El evento consistió en una sucesión de discursos, testimonios, oraciones y canciones donde más de seis mil asistentes disfrutaron durante tres horas y media, lo cual, visto el percal del espectáculo, más que un éxito, fue un milagro. La cosa se extendió más o menos lo que siete misas de las que me tragaba yo de niño entre bostezos, tirones de oreja y tú has venido a la orilla, sonriendo has dicho mi nombre. Tantos domingos escuchando la matraca que al final se te queda la puta letra grabada en la cabeza. En mi niñez se llevaban adaptaciones piadosas de Elvis Presley o de Simon & Garfunkel y ahora se cantan incluso versiones de reguetón, lo cual demuestra o bien que el catolicismo no le hace ascos a nada o bien que Dios es sordo.

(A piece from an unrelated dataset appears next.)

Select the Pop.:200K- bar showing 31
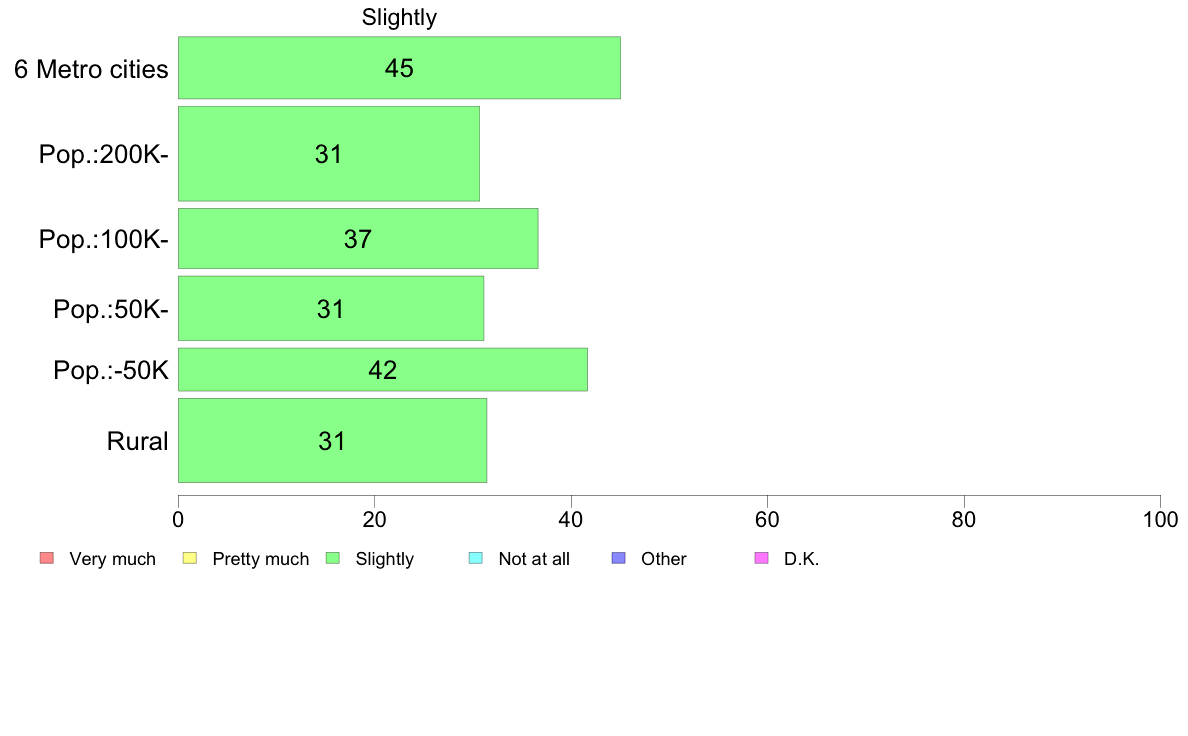 [329, 154]
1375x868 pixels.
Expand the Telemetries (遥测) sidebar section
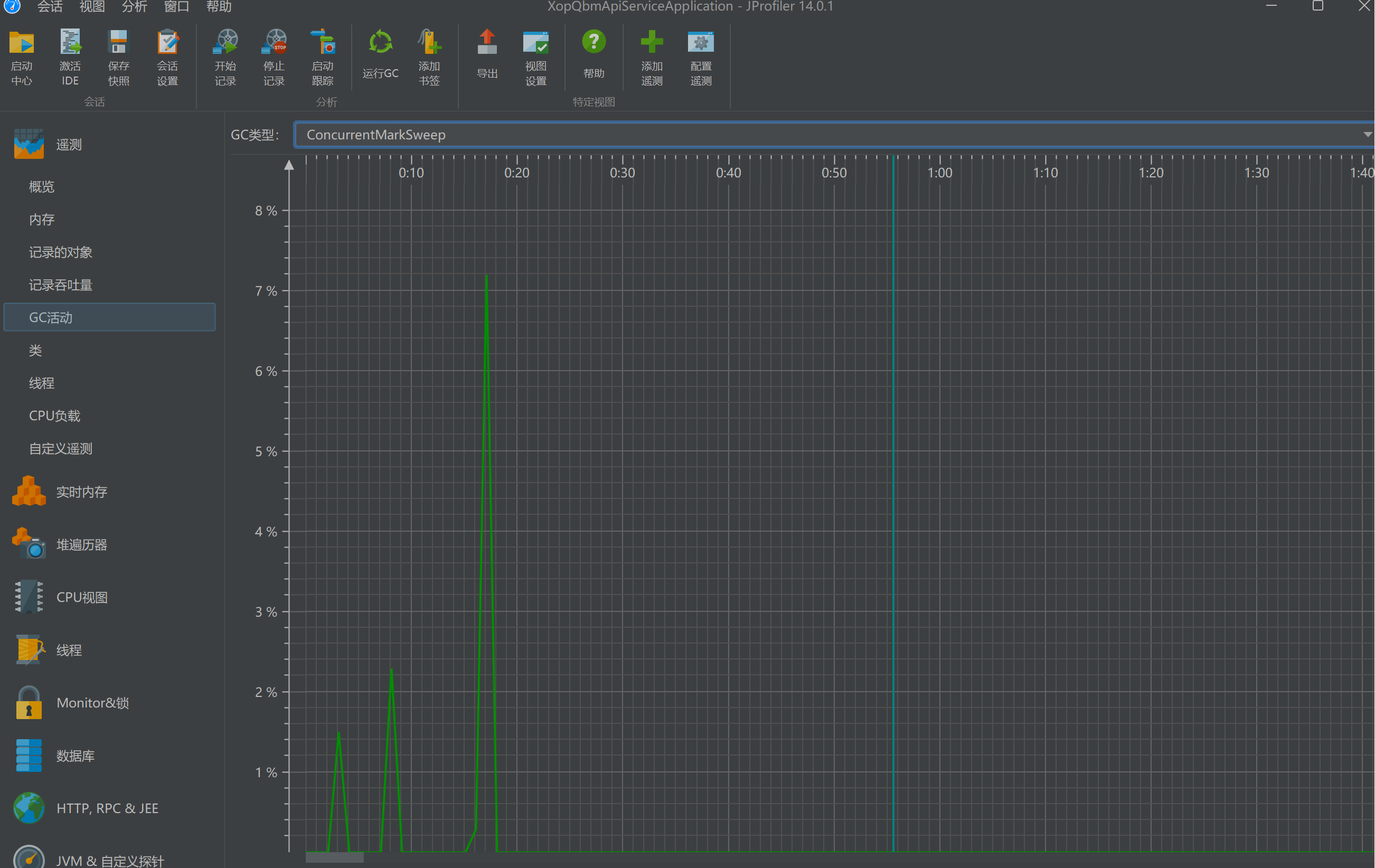pos(69,145)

En 1966 John Lennon aseguraba que el cristianismo desaparecería antes que el rocanrol y que los Beatles eran más famosos que Jesucristo, dos exhibiciones de egolatría tan arriesgadas como animar a Yoko Ono a que se dedicara a la música. La noche del lunes, el cineasta Juan Manuel Cotelo, uno de los presentadores del evento, preguntaba al público si conocían a alguien con mayor poder de convocatoria que Jesucristo. Mahoma, Mao Tse-Tung y Donald Trump no estarían muy de acuerdo.
Lo de medir una religión por el número de sus seguidores es un procedimiento falocéntrico bastante grosero que a lo largo de la historia ha producido masacres, cruzadas, persecuciones, pogromos, autos de fe y noches de San Bartolomé, pero hoy día todo se dirime a base de likes, como si la fe fuese trending topic, los Evangelios un bestseller y Jesucristo Brad Pitt, una serie de Netflix o un influencer con barba. De hecho, tradicionalmente lo han pintado y esculpido al estilo de Brad Pitt, rubio y con los ojos claros, aunque seguramente se parecía más a John Turturro.
Todo puede esperarse del nuevo catolicismo, especialmente si se pone a copiar los métodos de los predicadores evangelistas. A falta de curaciones espontáneas, en el Movistar Arena prestaron testimonio un jinete olímpico que dio gracias a Dios por haber salido de una larga estancia en la UCI y una mujer que explicó cómo las oraciones le habían ayudado a superar la bulimia. Tampoco es que fuesen milagros pata negra, como ésos en los que un ciego recobra de pronto la visión mediante imposición de manos o un cojo arroja las muletas y echa a correr dando saltos y cantando góspel, pero por algo se empieza. Yo, la verdad, daría las gracias a la UCI.
Un par de días atrás, el Movistar Arena acogió la gala de los Army Awards donde, entre otras cosas, premiaron a Vito Quiles y Gabriel Rufián como Pareja del Año mientras Santiago Segura abochornó a Lucía Casani con un comentario tan lamentable que la convenció de abandonar el auditorio. En marzo está previsto el estreno de la sexta entrega de la saga, Torrente presidente, en la que el casposo ex comisario acaba liderando un partido llamado Nox, pero será difícil distinguir si se trata de una sátira o de una campaña publicitaria. Por la misma razón tampoco se sabe por qué Segura cada vez se parece más a José Luis Torrente. El caso es que el público ovacionó a Vito Quiles al grito unánime de "Pedro Sánchez hijo de puta" y vete a saber cuánto de ese mismo público estaba también el lunes rezando y dando gracias a Dios en el Movistar Arena. Dios no ha muerto, qué va, sólo estaba echando una siesta.